Where has SPAM travelled for the past seven years? The OG SPAM zines from 2016-2020, ended with the mega Megabus Themed Issue (incl. buses trotting through stanzas) —----RECENTLY Maria, fka editrix-in-chief, aka dj Misty, was abandoned by Megabus at the Preston station alongside the other practising ecopoet and the professor of petroculture. This was too good a scenario to not write a song about. When we finally get a Patreon, if we ever get a Patreon, this will be top tier blooper shit. Megabus couldn’t make the connection, which is chip off the old Ballard material. We were hanging around a parking lot of public art where the heads of consumers were replaced by giant replica dandelions. I got memory blurred singing American songs and thought I might be in Shawlandia, Land of Shaw, or the southern swamp. I really wanted a beer! (and eventually got one).


We wanted to stage a grandiose funeral for the OG zine parading through Finnieston with a styrofoam coffin of our late age’s poesy, but the apocalypse came too soon again.

## Dataset content
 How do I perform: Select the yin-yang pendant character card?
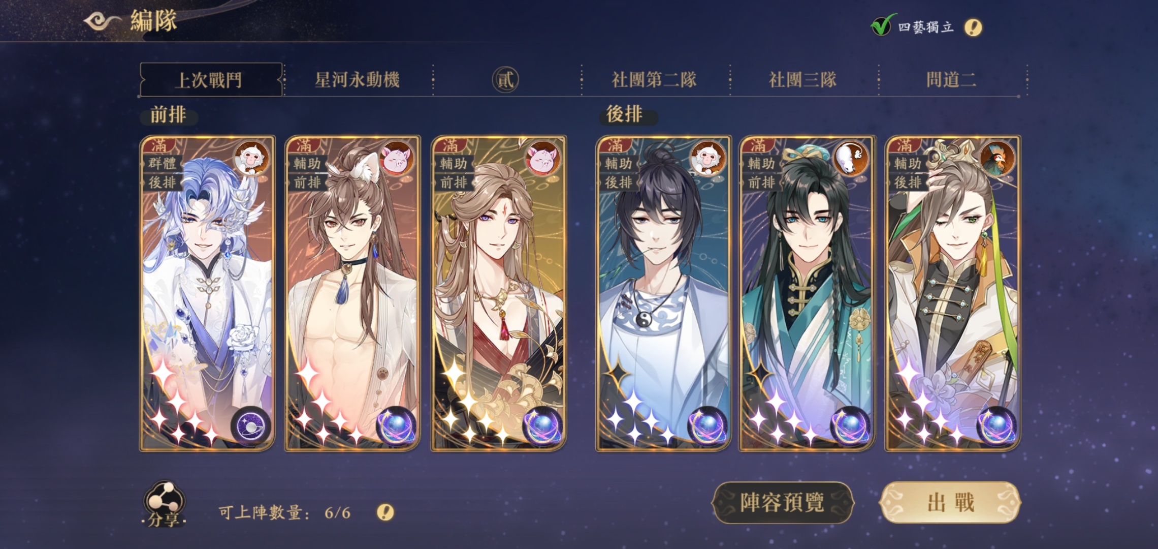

...

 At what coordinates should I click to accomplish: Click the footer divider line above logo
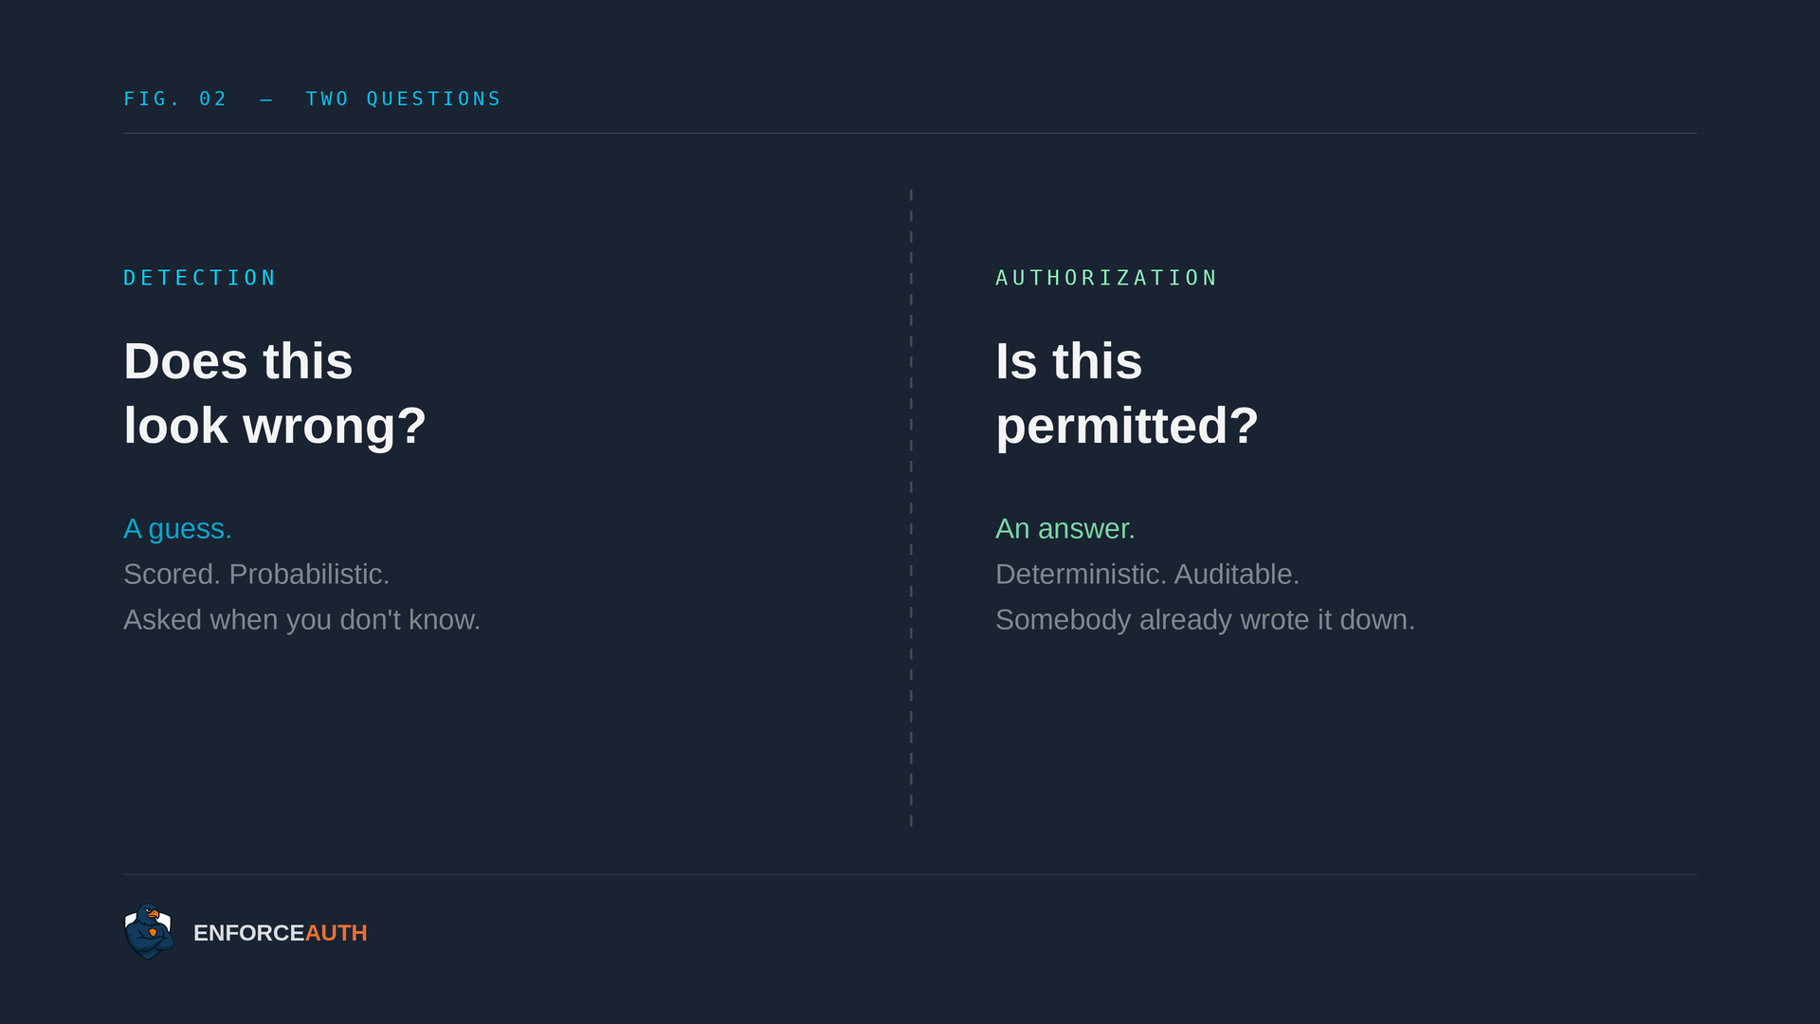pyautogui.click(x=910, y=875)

## Directive
Pick up the piece on the SPAM zine after its last sentence and keep writing. The data above has no connection to the piece on the SPAM zine.

## Output below
As a practising steamboat of a poet (jk jk or am I?) I, (K), am humbled to be taking the masthead of the great ship SPAM as we set sail (apologies for the extended metaphor but not sorry!) into the murky waters of the political landscape that we currently find ourselves in. I’ve been thinking, the longer I’ve been involved in SPAM, about where small presses lie amidst the giant publishing houses. I’ve been completely taken with the new journal Too Little/Too Hard edited by Livia Franchini and Lucy Mercer, launched this year, which candidly and with sophisticated understanding deep dives into the labour of publishing and writing in the UK at the moment. In his brilliant essay, ‘Poetry as Late Economy’, Anthony Anaxagorou navigates how we contend with poetry as commodity, alongside financial survival as poets and small presses, and so much of this resonated with how I want to keep glitching what publishing and writing means in the SPAM sphere.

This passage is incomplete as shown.